Because only a short length of DNA needs to be unwound before synthesis on this strand gets started, the replication machinery soon runs out of template. By that time, more DNA has unwound, providing new template at the 5′ end of the new strand.
DNA synthesis must start anew at the replication fork and proceed in the direction opposite that of the movement of the fork until it runs into the previously replicated segment of DNA. This process is repeated again and again, so synthesis of this strand is in short, discontinuous bursts.
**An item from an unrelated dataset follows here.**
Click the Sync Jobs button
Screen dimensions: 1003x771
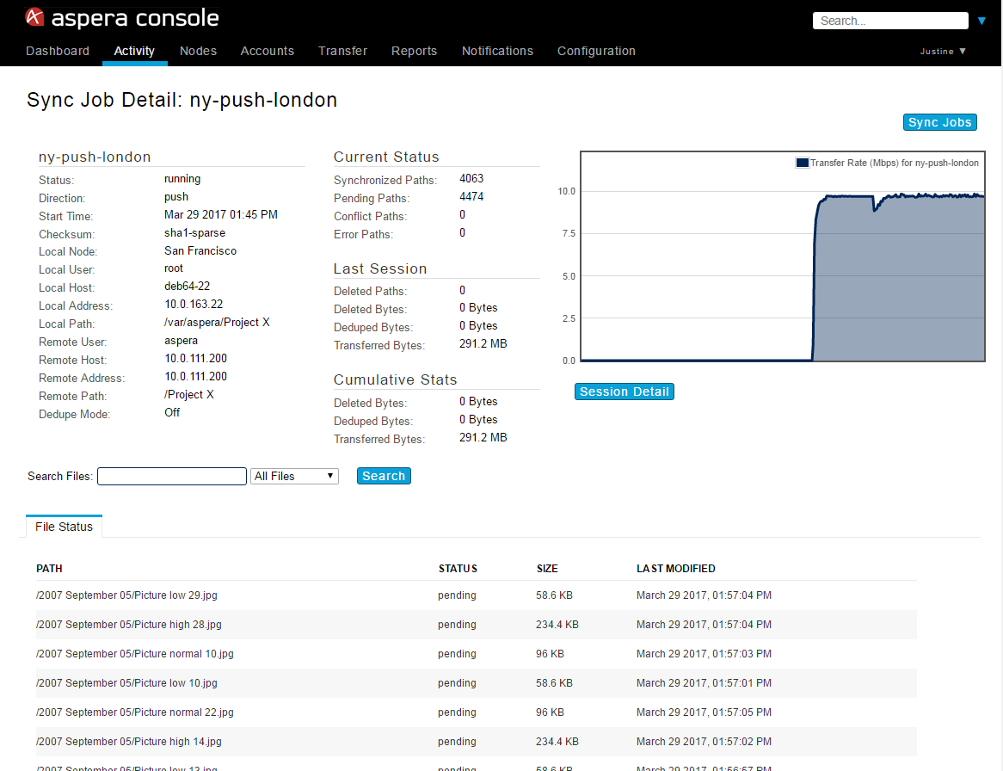(939, 122)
The newly made strand that undergoes discontinuous replication is called the lagging strand.
The short lengths of DNA produced by discontinuous replication of the lagging strand are called Okazaki fragments, after Reiji Okazaki, who discovered them.
(Understanding lagging strand: এখানে অধারাবাহিকভাবে স্ট্র্যান্ড তৈরী হওয়ার প্রধান কারণটি হচ্ছেঃ ডিএনএ স্ট্র্যান্ড তৈরী হয় একদিকে কিন্তু রেপ্লিকেশন ফর্ক খোলে আরেকদিকে। যেহেতু রেপ্লিকেশন ফর্ক খোলার প্রায় সাথে সাথেই প্রাইমার তৈরী হয়ে পলিমারাইজেশন হতে থাকে অরিজিনের দিকে (৫ থেকে ৩ অবশ্যই), যতক্ষণে এই প্রাইমারের বামে নিউক্লিয়োটাইডগুলো যোগ হচ্ছে ততক্ষণে আবার ফর্কটি ডানে কিছুদূর এগিয়ে যায়।
যেহেতু ডিএনএ পলিমারেজ শুধু প্রাইমারের ৩ মাথাতেই নিউক্লিয়োটাইড লাগাতে পারে, কিছুদূর দূরে খোলা ফর্কে আবার নতুন একটি প্রাইমার তৈরী হয়, সেখানে আবার ৩ মাথাতে নিউক্লিয়োটাইড যোগ হয়ে হয়ে আগের প্রাইমারের ৫ মাথার কাছাকাছি চলে আসে। কিন্তু যোগ হয় না। এসব খন্ডের কারণে একে ডিসকন্টিনিউয়াস স্ট্র্যান্ড বলা হয়। এবং খন্ডগুলোকে বলা হয় ওকাজাকি খন্ড।
এদিকে ততক্ষণে আবার রেপ্লিকেশন ফর্কটি এগিয়ে যায় এবং তৃতীয় আরেকটিই প্রাইমার তৈরী হয়। এভাবেই রিপিটেডলি প্রক্রিয়াটি চলতে থাকে।)
The DNA polymerase I replaces the Primers (RNA nuclotides) and replaces them with dNTPs. But still after removing the ligases, nicks remain present between each two Okazaki fragments. And here DNA ligase comes into play. It attaches the okazaki fragments and make the strands continuous.
In some DNA molecules, replication is terminated whenever two replication forks meet. In others, specific termination sequences block further replication.